Tout d'abord, à ma grande honte, c'est le premier film de Sean Baker que je vois, donc je ne ferai pas de comparaison avec ses autres œuvres, qui sont autant de futurs visionnages, pour creuser une filmographie que je souhaite découvrir après ce ticket d'entrée enthousiasmant.
Alors, personnellement, j'aurais attribué la Palme d'or à mon gros coup de cœur de l'année, Les Graines du figuier sauvage. Mais le fait qu'Anora soit le vainqueur de la récompense suprême à Cannes ne me dérange aucunement parce que, tout simplement, c'est un très bon film, puissant, qui ne se permet pas la plus petite seconde de relâchement et d'ennui, et bien plus...

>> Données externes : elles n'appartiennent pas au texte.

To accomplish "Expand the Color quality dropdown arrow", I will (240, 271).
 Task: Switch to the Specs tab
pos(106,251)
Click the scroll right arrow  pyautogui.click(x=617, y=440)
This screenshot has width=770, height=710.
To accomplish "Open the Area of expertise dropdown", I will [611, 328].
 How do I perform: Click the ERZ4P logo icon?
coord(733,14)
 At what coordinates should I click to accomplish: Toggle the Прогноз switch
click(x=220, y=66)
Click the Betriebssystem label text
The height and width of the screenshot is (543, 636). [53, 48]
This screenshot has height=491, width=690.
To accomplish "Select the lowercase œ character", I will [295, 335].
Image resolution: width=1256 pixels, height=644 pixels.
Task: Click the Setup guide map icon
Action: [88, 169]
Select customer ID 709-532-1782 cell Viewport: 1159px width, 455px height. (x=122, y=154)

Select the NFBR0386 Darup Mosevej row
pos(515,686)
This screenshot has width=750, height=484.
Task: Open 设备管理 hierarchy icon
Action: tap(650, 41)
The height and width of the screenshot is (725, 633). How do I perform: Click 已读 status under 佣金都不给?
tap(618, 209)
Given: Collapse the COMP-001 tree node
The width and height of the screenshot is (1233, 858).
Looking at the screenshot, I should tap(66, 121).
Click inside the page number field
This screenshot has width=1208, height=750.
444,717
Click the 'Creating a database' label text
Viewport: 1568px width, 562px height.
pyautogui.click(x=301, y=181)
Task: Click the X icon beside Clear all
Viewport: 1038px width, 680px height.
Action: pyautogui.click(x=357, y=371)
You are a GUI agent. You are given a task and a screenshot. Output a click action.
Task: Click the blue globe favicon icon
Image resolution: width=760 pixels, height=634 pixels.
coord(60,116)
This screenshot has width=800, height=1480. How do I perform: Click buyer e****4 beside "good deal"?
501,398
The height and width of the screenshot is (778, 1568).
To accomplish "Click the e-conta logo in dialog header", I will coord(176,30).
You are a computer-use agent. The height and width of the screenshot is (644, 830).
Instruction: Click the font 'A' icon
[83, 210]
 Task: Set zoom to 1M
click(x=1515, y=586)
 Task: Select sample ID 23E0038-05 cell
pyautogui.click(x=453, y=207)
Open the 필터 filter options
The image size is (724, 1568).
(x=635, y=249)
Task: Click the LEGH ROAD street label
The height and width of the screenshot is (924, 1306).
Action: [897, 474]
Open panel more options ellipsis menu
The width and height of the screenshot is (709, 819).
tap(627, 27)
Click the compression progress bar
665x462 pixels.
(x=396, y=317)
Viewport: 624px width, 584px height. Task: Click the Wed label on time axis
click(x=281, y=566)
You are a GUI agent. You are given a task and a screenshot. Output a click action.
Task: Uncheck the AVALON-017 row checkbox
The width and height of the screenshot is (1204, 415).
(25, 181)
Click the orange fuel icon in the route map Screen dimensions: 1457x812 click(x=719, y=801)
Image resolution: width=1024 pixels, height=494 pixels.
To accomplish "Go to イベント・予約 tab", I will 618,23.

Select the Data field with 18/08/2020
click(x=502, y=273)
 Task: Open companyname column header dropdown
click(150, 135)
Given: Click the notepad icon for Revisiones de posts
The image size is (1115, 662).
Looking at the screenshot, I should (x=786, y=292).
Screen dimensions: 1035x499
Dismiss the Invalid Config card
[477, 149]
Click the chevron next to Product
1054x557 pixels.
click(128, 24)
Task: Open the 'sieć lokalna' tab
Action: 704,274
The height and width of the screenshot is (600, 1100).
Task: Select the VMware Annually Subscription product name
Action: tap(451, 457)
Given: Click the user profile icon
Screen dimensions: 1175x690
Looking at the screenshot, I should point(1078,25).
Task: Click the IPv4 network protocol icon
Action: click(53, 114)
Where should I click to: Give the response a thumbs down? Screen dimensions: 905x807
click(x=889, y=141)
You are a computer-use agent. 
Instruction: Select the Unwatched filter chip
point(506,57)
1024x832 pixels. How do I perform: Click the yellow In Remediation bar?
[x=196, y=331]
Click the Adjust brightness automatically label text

Pour commencer, big up à toute la distribution entière, vraiment d'une excellence impossible à prendre en défaut. Leur jeu est constamment vrai, intense, mais tout en nuances (il faut préciser aussi que les personnages sont bien écrits, sans s'enfoncer vers les stéréotypes, au contraire, en s'y éloignant, avec des réactions toujours crédibles !). La rayonnante et très charismatique Mikey Madison, que j'avais croisée brièvement (ce qui ne l'empêche nullement d'y être mémorable du feu de Dieu !) dans Once Upon a Time… in Hollywood, est clairement une révélation de ouf. Elle porte magistralement un personnage qui aurait pu être facilement agaçant, par son opiniâtreté inconséquente, par son acharnement dans l'aveuglement, en laissant percevoir, de plus en plus, au fur et à mesure que l'on avance dans l'intrigue et que tout se délite, sa vulnérabilité ; ce qui a pour conséquence que l'on ressent plus de peine qu'autre chose pour lui. C'est clairement une comédienne qui a un énorme potentiel et j'espère que la suite de sa carrière permettra de le confirmer. Elle le mérite.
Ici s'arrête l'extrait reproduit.